W. A. Barrett
April 11, 2005
The insurance model found in this spreadsheet uses mortality statistics found in this spreadsheet. You can play with it to estimate the minimum premium that you need to pay for a term insurance policy on one life.
As configured, this model assumes that you take out a term policy with a $100,000 face value at age 20. You agree to make the annual premium payment ($219.48) starting at age 20, and continuing until your 60th birthday. The insurance company agrees to pay your survivor the face value at the end of any year that you die.
The idea is that in any given year, the probability of your death is quite small, and that the company can therefore collect its premium from its pool of customers holding the identical policy. The premium is adjusted so that at the end of the 60th year, the company has exactly 0 assets (column G), but also no policy liabilities. It so happens that the company’s assets never dip below 0, and thus the company is always in the black.
The investment earnings percentage represents the average earnings that the insurance company can expect to earn per year on its total assets.
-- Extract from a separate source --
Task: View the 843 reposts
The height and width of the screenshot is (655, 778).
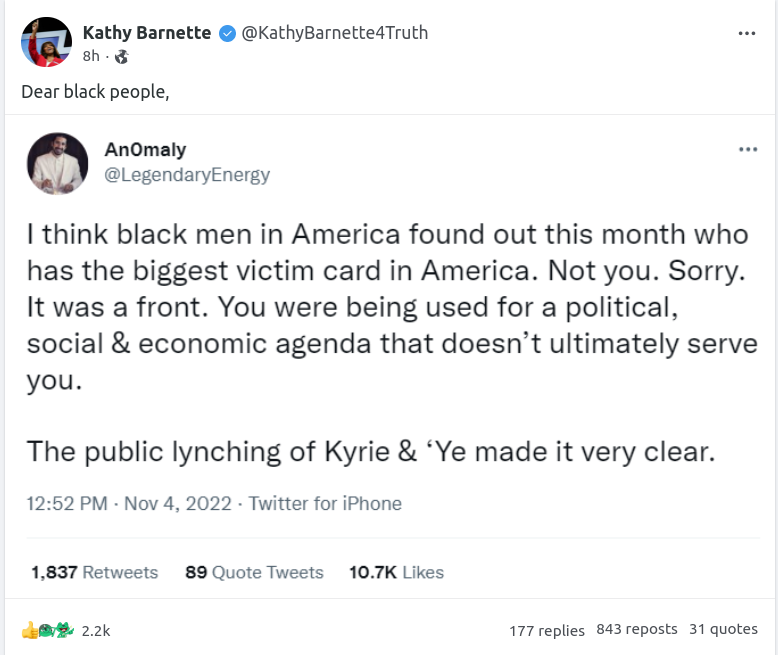Action: 637,629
This is worked into the Earnings column H by multiplying the assets this year (G) by this percentage.
The yearly assets (column G) is the previous year’s asset plus the previous year’s earnings plus the premium collected this year (column E) minus the expected payout to the policyholder’s deaths (column F).
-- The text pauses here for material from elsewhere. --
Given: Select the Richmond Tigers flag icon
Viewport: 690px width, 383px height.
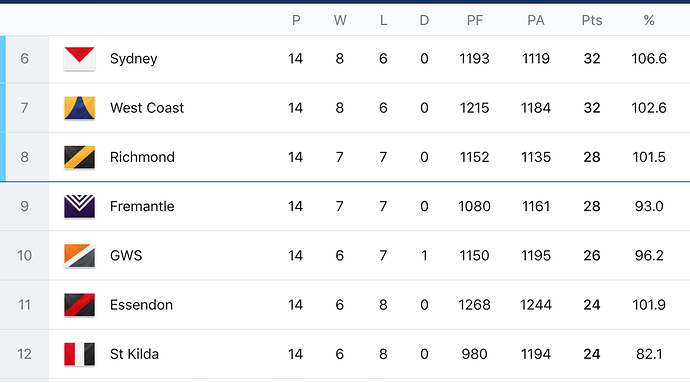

The premium collected this year is typically less than the policy’s premium in this model, because some of the polyholders have died. For any given year Y, this is equal to the face premium times the Survivors for year Y, divided by the Survivors for the year in which the policy was started (year 20).
The Payout for year Y is equal to the policy face value times the expected fraction of survivors for that year times the fraction of holders expected to die that year (Drate, column D).
To obtain the even-bet premium P for this policy, it’s necessary to adjust P (cell C7) in the spreadsheet so that the Assets at age 60 is exactly 0. This can be done in Excel by choosing Tools/Goal Seek, then filling in the cells appropriately.
An even-bet premium is such that the insurance company neither gains nor loses on its policy over the lifetime of the policy, assuming that its policyholders follow the US statistics for death rates. Don’t expect to buy a policy this cheaply – the company expects to earn a profit, pay its agents a commission, and protect itself against a bad collection of policyholders. Insurance companies are required to show adequate reserves against its policies by most states. Notice that the assets come to more than ten times the premium toward the middle of the policy’s life. It would be tempting for a dishonest insurance company executive to just abscond with the company reserves, leaving its policyholders high and dry. In fact, reputable companies have formed an insurance consortium by which its members agree to cover all claims from a company that happens to go bankrupt.
Different insurance strategies require some work on the spreadsheet. Notice that the row for age 20 has different formulas for ages 21 and up – you need to copy these properly for the system to work if you choose a different starting age.